Spanish Cultural Heritage
- Type: Monument
- Designated: April 22, 1949

= Los Garres Castle =

Los Garres Castle (Spanish: Castillo de Los Garres) is a late Roman fortress dating from between the 4th and 7th centuries AD. It is located on the northern slopes of the Cresta del Gallo mountain range, in the area known as Quijal de La Vega, within the Murcian pedanía of Los Garres in Spain.

== History ==

The first known occupation of the hill where the fortress stands dates to the 2nd and 3rd centuries AD, as evidenced by terra sigillata pottery found at the site.

A series of reservoirs were constructed in the second half of the 4th century AD, but later fortifications, particularly the walls of the acropolis, led to the destruction of one reservoir while leaving two others outside the defensive perimeter. The shape of the gateway in the walls, which bears some resemblance to that of Begastri, suggests a construction date in the 6th century AD.

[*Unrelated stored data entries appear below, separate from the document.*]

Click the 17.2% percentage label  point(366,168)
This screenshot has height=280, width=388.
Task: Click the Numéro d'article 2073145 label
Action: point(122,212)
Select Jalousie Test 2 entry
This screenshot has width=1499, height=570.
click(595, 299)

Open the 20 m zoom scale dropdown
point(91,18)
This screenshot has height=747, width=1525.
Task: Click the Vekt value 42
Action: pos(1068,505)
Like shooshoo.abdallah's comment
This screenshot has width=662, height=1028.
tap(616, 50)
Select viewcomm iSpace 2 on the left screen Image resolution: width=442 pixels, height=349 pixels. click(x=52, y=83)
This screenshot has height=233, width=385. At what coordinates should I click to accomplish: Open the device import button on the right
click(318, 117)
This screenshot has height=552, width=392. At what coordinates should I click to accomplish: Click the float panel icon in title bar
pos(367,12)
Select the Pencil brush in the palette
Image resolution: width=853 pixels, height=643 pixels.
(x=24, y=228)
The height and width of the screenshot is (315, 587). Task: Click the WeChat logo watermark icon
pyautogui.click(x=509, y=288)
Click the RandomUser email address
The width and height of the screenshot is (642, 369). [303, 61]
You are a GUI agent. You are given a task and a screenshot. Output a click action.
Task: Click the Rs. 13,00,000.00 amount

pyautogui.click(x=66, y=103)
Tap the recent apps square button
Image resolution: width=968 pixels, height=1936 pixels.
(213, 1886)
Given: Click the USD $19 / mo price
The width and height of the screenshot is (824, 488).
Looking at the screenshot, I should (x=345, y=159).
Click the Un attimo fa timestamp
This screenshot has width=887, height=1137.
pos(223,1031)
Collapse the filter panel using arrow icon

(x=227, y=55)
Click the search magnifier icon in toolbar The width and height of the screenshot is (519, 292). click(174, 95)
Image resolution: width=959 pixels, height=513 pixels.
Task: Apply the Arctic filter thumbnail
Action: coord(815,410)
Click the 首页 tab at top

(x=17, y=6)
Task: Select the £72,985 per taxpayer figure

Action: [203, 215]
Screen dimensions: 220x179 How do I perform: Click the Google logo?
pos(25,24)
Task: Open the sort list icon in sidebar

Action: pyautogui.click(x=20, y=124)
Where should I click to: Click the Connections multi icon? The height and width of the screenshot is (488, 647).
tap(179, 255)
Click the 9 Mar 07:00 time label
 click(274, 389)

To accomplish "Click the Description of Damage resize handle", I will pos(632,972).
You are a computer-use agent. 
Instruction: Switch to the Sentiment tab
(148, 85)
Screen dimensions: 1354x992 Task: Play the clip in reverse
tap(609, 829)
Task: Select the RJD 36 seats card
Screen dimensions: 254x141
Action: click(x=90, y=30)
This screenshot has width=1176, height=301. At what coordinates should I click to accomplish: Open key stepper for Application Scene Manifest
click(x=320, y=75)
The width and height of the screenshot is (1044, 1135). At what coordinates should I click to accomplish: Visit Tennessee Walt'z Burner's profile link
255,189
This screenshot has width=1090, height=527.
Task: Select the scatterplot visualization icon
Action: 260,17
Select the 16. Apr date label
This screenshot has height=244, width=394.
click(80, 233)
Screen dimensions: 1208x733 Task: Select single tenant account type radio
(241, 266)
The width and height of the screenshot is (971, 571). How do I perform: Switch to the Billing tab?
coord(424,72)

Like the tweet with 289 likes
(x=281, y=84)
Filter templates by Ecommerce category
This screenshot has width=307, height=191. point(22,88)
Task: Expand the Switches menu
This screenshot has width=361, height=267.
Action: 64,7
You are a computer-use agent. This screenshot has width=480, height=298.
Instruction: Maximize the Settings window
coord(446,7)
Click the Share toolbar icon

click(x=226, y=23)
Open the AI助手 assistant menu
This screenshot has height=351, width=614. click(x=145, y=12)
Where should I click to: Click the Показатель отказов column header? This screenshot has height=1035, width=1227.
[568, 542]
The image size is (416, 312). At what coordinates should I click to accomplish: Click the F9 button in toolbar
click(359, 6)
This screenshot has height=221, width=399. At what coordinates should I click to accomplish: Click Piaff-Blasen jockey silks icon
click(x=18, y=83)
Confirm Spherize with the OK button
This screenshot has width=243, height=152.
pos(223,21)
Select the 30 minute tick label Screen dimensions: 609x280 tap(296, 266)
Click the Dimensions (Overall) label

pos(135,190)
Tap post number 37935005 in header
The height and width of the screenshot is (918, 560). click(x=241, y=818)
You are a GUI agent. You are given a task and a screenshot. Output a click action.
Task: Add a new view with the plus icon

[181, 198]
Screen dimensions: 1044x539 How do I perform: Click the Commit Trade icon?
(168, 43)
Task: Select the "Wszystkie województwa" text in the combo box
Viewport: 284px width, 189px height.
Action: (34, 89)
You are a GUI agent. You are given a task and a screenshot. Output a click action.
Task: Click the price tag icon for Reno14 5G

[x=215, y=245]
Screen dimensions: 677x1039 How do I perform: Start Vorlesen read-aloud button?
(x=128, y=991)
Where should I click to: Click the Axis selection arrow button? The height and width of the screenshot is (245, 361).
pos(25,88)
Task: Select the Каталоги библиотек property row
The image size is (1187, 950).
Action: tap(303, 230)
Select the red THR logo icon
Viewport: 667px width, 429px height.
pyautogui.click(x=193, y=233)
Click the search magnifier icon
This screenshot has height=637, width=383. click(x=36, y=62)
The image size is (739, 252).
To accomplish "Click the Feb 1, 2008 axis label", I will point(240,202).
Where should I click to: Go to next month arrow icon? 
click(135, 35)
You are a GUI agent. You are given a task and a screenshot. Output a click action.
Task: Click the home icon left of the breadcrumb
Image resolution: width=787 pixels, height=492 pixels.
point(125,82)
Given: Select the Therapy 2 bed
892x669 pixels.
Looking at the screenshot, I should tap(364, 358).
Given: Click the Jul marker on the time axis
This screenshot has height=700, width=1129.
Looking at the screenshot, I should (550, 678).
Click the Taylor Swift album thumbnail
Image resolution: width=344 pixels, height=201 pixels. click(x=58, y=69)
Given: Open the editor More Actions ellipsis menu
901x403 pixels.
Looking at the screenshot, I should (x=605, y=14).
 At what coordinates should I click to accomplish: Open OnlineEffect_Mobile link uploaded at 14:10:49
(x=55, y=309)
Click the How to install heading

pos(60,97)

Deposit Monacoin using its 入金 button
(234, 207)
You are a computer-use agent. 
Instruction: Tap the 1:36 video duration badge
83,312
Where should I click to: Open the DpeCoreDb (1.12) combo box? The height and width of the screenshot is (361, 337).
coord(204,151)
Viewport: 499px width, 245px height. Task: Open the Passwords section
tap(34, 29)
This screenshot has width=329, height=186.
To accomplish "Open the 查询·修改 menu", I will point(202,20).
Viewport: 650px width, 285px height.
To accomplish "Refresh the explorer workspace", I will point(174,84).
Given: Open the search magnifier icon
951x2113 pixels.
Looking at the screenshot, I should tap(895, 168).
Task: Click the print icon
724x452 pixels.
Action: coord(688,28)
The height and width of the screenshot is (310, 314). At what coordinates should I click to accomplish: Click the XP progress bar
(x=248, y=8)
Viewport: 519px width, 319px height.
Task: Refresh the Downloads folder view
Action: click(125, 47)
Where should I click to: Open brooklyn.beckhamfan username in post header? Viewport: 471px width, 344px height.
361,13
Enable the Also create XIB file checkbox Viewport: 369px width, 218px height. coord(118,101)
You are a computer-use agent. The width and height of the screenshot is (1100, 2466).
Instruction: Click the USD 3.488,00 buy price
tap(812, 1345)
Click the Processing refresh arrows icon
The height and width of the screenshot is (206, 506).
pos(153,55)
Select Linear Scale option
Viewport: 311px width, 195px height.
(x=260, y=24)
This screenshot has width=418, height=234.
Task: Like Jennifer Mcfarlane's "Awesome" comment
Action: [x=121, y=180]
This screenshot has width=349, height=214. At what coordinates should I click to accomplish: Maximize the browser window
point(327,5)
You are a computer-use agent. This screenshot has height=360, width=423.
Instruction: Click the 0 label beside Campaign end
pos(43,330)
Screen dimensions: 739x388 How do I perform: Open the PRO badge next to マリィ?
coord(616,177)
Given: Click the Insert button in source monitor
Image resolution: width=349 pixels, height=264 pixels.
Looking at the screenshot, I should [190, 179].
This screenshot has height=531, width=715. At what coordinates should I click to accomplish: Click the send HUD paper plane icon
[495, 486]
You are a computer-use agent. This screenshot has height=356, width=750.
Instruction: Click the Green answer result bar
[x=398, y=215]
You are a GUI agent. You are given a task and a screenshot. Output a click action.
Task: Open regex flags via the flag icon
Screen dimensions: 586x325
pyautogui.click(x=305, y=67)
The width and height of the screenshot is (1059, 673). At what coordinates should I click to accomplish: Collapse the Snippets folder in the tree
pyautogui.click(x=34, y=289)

Although the site's importance diminished over time, various archaeological excavations have uncovered objects of Visigothic chronology (though not necessarily of Visigothic manufacture), including a glass necklace bead, fragments of latticework and columns, and two small jugs excavated in 1940. These finds indicate that the site remained occupied until the 7th century AD.

The interpretation of the remains suggests that the site was a Byzantine fortress, possibly part of the defensive system surrounding the Campo de Cartagena due to its proximity to the Garruchal Pass. Alternatively, it may have been linked to late Roman-Visigothic settlements in the foothills, such as the Basilica of Llano del Olivar, which has been associated with the legendary city of Eio.